Here are a few tried and tested ones:
- Guest blogging – Offer to write a one-off post for another website.
- Broken link building – Find relevant dead links on other sites, then reach out and suggest your working link as the replacement. (You can use our broken link checker to do this.)
- The Skyscraper Technique – Find relevant content with lots of links, make something better, then ask those linking to the original to link to you instead.
- Unlinked mentions – Find unlinked mentions of your brand, then ask the author to make the mention clickable.
Learn more about these tactics and others in the video and posts below.

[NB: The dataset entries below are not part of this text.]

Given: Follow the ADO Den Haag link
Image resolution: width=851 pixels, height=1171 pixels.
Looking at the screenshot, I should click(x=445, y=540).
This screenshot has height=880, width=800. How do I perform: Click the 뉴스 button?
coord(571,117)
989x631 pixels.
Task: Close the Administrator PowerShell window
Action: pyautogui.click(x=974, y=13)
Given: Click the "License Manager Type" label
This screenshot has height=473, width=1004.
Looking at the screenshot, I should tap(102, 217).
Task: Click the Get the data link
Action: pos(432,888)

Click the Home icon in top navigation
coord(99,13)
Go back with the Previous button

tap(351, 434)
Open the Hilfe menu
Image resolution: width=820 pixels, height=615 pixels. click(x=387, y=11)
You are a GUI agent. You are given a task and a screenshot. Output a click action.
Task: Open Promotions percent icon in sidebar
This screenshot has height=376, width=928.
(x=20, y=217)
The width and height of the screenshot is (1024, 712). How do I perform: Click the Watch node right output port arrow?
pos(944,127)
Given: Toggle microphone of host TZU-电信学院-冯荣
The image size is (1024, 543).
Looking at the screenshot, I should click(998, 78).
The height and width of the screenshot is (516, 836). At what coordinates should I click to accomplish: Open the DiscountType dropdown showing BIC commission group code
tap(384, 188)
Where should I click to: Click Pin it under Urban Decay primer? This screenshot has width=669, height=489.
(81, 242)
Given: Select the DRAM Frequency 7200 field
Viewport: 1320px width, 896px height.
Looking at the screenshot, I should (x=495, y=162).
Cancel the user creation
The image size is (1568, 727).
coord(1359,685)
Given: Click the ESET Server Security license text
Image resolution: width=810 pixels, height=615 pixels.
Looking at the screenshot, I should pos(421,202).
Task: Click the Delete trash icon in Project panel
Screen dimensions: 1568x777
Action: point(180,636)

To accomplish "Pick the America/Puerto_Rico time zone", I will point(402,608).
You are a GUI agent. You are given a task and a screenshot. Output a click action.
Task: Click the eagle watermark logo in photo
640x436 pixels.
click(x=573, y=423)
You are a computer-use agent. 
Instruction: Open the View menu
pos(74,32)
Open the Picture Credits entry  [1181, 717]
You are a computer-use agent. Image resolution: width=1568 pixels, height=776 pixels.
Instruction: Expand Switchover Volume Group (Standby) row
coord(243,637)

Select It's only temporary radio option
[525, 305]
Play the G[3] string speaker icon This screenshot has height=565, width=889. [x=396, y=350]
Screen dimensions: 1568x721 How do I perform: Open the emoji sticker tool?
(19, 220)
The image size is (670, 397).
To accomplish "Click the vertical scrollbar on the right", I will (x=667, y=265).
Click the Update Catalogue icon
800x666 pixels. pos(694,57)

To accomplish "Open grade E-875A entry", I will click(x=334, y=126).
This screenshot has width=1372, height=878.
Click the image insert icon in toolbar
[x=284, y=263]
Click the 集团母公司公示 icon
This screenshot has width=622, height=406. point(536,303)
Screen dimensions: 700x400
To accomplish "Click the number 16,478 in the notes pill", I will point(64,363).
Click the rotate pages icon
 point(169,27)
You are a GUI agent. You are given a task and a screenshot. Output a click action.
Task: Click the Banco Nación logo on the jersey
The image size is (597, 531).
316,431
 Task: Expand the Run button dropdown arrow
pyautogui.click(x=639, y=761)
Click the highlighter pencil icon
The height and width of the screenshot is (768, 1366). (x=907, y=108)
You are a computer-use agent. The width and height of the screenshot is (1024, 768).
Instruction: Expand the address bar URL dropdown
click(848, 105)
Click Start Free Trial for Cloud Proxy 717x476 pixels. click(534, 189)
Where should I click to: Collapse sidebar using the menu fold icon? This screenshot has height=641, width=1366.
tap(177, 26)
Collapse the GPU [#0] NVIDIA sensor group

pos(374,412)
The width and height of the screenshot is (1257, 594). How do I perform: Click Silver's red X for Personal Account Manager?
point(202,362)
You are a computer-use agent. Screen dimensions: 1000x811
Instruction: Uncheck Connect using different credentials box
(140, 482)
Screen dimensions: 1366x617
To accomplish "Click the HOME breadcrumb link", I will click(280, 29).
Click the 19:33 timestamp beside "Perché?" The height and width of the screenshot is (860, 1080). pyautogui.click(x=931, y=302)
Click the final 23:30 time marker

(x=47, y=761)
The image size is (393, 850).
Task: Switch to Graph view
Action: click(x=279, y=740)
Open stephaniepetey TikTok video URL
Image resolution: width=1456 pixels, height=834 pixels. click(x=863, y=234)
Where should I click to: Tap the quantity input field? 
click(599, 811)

Every now and then, you’ll come across an offer to buy links—don’t take it.
Buying backlinks is extremely risky. Google is strongly against that, and you can get your site penalized.
This is not to be confused with paid link building services. Good link building agencies use legit, white-hat tactics that have nothing to do with spam or buying links for that matter.
This is when people discover your content via search engines like Google, social media, or word of mouth and choose to link to your page. In other words, earned backlinks are organic.
You can improve your chances of earning more backlinks by creating truly useful content that people should want to link to.
You should definitely promote your content too. The more people you reach, the more links you can get.
Basically, when pursuing backlinks, avoid anything that looks low-quality, spammy, or like an obvious link scheme (links in exchange for something).
Bad links will be a waste of time. In the best-case scenario, they won’t have any impact on your rankings. At worst, they may make your pages rank lower on Google or even not appear at all.
Here are some types of bad links you should definitely avoid:
- PBNs – Multiple sites linking together in order to manipulate search engines.
- Paid links – Exchanging money, goods, or services in return for links for ranking purposes.
- Link exchanges – Linking to a site in exchange for that site also linking to yours.
- Automated links – Use of automated software or services to generate large volumes of links to a site.
- Forum and comment spam links – Adding spam links in forums as part of signatures.
Backlinks are crucial for ranking on Google, especially for competitive queries. But the easier it is to get a link, the less valuable it’ll be.